## Problem description
Needed from the data below: all lines that contain the word "every".

>>>>>

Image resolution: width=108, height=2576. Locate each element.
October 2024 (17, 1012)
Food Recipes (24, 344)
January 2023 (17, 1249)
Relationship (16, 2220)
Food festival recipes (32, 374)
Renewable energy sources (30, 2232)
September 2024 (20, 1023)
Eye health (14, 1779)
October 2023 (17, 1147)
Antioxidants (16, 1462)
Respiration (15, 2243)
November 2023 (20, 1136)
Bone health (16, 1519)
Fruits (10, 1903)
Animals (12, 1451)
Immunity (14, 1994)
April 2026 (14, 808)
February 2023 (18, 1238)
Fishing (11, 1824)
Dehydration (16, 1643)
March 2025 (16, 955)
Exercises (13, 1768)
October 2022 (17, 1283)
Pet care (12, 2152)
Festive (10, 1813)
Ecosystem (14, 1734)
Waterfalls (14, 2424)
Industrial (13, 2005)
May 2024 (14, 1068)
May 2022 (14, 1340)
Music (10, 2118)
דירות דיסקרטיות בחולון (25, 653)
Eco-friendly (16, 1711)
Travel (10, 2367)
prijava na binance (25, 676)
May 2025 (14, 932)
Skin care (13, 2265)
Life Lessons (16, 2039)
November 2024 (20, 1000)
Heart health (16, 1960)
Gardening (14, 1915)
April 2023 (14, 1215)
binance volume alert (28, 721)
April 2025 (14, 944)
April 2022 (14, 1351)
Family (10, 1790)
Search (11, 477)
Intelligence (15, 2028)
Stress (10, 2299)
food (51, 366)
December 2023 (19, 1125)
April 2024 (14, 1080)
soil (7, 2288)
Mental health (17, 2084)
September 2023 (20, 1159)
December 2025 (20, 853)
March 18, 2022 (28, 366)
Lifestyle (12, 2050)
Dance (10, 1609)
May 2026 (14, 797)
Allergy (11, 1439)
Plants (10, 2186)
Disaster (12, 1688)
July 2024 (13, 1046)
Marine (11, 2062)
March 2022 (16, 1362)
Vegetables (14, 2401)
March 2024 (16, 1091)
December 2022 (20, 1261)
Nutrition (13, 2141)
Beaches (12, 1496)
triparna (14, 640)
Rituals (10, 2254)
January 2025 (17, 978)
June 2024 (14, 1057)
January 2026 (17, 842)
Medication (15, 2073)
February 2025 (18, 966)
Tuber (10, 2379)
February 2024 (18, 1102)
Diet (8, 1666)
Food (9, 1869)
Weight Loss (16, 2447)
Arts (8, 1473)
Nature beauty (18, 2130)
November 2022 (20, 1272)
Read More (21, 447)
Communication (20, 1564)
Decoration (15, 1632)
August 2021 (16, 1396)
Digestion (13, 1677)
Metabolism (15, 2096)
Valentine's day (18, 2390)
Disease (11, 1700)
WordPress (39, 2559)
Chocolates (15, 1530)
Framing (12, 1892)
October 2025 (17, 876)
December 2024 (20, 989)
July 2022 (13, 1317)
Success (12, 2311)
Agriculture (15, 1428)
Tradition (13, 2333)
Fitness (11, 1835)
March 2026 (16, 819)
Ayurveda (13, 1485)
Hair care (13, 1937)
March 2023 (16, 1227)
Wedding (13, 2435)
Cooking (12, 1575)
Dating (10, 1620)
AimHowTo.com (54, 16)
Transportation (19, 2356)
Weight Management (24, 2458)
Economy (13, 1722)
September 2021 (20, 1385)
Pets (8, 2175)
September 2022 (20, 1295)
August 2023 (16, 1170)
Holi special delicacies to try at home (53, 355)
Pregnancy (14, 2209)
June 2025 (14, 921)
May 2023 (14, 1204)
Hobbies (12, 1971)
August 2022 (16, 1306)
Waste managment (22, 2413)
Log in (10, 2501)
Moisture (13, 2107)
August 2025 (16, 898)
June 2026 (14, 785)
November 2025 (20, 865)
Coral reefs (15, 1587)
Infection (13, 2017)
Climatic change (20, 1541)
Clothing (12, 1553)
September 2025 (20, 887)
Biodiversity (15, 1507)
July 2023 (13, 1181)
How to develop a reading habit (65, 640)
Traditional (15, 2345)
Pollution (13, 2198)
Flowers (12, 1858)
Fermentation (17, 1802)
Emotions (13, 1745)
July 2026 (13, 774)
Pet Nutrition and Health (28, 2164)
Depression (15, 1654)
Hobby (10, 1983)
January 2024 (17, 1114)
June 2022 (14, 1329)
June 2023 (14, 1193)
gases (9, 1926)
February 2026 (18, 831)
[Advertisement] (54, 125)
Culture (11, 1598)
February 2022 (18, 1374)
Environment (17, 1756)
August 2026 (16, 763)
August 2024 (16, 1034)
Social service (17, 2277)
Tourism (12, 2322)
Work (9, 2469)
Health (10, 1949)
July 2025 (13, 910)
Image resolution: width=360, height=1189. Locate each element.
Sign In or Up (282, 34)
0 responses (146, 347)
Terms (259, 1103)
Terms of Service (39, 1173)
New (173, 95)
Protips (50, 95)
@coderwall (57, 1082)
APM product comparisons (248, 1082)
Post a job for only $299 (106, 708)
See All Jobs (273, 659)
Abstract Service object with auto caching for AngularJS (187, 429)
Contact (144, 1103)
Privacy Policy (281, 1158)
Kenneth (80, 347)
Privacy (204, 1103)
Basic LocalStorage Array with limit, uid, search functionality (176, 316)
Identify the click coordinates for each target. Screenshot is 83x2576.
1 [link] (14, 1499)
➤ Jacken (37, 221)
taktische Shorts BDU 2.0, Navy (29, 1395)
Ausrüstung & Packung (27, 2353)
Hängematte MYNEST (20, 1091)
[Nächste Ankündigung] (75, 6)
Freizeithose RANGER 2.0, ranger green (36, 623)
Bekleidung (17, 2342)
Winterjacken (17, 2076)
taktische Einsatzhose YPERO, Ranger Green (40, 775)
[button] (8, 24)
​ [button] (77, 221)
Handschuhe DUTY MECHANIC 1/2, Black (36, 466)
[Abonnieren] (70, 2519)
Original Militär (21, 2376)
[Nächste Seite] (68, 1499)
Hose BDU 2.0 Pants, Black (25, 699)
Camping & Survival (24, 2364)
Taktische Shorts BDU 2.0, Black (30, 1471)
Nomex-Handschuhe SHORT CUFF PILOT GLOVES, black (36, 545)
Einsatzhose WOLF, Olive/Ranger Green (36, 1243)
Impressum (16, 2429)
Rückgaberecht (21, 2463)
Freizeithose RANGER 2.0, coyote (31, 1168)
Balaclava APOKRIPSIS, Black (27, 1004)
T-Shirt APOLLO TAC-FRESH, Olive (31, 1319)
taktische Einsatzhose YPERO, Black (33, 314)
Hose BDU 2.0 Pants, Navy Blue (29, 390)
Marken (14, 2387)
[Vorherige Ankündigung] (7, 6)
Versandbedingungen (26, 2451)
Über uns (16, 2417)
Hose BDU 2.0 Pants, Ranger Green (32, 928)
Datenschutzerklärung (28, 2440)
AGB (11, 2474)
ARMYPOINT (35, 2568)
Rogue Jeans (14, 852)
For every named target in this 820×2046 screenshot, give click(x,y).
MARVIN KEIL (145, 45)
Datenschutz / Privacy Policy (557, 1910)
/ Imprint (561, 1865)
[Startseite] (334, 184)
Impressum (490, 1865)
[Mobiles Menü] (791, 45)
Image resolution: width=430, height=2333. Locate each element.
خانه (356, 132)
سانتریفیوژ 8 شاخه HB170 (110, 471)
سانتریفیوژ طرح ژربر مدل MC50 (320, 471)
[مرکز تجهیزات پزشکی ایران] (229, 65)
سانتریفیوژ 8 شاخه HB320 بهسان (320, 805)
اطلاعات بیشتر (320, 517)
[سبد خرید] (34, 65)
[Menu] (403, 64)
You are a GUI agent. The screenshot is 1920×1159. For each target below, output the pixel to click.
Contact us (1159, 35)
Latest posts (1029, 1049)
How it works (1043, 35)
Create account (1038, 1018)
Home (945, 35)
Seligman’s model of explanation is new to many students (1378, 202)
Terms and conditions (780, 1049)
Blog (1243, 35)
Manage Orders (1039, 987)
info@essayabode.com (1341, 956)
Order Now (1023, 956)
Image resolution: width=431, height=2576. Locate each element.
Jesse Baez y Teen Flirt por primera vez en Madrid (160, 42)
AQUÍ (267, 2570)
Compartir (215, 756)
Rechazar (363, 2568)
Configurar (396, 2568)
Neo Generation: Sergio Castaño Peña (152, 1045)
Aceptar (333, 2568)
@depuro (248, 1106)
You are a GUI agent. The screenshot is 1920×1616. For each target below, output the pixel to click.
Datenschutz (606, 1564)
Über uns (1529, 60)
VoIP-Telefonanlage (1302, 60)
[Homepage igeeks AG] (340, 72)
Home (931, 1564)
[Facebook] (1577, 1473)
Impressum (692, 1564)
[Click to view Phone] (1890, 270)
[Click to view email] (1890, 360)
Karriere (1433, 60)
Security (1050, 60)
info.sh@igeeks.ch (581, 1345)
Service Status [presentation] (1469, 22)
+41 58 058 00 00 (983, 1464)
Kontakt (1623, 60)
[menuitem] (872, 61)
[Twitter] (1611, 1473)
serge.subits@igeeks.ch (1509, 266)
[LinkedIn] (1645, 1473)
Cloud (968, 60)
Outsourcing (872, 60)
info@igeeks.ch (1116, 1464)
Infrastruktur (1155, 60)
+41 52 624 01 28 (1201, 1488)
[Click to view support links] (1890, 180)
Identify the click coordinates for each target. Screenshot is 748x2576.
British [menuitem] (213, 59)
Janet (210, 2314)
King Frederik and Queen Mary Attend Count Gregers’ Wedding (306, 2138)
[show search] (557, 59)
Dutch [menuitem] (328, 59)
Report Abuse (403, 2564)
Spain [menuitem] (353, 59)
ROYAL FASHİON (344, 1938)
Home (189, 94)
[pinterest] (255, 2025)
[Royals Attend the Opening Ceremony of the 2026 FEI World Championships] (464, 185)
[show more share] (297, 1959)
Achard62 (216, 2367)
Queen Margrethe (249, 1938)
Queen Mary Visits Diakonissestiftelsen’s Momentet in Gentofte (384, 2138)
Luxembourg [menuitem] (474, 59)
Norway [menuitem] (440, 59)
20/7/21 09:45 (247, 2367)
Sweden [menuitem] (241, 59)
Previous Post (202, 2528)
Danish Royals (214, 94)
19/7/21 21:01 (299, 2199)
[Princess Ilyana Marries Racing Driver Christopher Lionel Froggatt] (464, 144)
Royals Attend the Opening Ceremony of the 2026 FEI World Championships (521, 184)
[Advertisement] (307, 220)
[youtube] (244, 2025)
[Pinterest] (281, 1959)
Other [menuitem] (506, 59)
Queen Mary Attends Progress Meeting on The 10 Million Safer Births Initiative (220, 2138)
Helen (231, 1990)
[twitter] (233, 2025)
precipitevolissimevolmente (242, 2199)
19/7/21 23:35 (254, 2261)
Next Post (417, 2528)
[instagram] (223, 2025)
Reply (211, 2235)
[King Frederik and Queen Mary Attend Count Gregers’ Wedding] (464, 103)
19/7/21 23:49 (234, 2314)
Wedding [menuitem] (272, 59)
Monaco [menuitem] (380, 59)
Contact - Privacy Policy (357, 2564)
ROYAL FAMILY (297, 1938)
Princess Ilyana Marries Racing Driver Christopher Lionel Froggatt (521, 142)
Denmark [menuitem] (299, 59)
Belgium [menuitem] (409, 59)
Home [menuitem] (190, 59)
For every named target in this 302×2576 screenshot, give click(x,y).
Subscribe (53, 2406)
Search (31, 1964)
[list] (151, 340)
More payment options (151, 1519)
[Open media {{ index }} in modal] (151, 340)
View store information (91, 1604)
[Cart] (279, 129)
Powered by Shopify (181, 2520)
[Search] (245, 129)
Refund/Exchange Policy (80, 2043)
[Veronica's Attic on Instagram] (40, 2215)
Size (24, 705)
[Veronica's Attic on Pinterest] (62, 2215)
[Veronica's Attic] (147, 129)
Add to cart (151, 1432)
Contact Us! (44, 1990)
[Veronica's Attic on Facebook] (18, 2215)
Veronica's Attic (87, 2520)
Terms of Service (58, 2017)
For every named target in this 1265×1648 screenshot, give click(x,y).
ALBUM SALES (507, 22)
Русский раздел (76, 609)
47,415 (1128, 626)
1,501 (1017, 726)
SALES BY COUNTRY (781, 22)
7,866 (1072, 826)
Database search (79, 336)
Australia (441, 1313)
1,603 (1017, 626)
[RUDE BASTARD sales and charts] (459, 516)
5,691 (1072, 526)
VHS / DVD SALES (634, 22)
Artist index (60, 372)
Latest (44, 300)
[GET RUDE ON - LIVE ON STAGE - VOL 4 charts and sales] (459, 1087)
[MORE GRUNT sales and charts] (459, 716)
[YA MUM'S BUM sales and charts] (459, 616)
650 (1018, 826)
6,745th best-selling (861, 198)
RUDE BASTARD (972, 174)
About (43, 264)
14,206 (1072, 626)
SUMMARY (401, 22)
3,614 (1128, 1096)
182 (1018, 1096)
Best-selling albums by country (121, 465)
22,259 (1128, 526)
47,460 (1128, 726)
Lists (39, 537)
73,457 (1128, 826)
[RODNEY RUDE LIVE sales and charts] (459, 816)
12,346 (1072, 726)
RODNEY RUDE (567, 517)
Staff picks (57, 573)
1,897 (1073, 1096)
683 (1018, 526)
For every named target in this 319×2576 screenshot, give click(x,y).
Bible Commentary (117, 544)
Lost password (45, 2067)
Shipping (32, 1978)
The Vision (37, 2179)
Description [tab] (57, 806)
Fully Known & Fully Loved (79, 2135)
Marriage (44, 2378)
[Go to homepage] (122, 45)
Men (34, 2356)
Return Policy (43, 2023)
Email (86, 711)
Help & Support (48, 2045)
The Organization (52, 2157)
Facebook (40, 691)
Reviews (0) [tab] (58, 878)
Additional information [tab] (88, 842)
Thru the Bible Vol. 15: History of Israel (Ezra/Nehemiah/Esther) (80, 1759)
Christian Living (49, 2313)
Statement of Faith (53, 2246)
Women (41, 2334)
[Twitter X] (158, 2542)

<<<<<

## Reply
For every named target in this 820×2046 screenshot, give click(x,y).
For every named target in this 302×2576 screenshot, give click(x,y).
For every named target in this 1265×1648 screenshot, give click(x,y).
For every named target in this 319×2576 screenshot, give click(x,y).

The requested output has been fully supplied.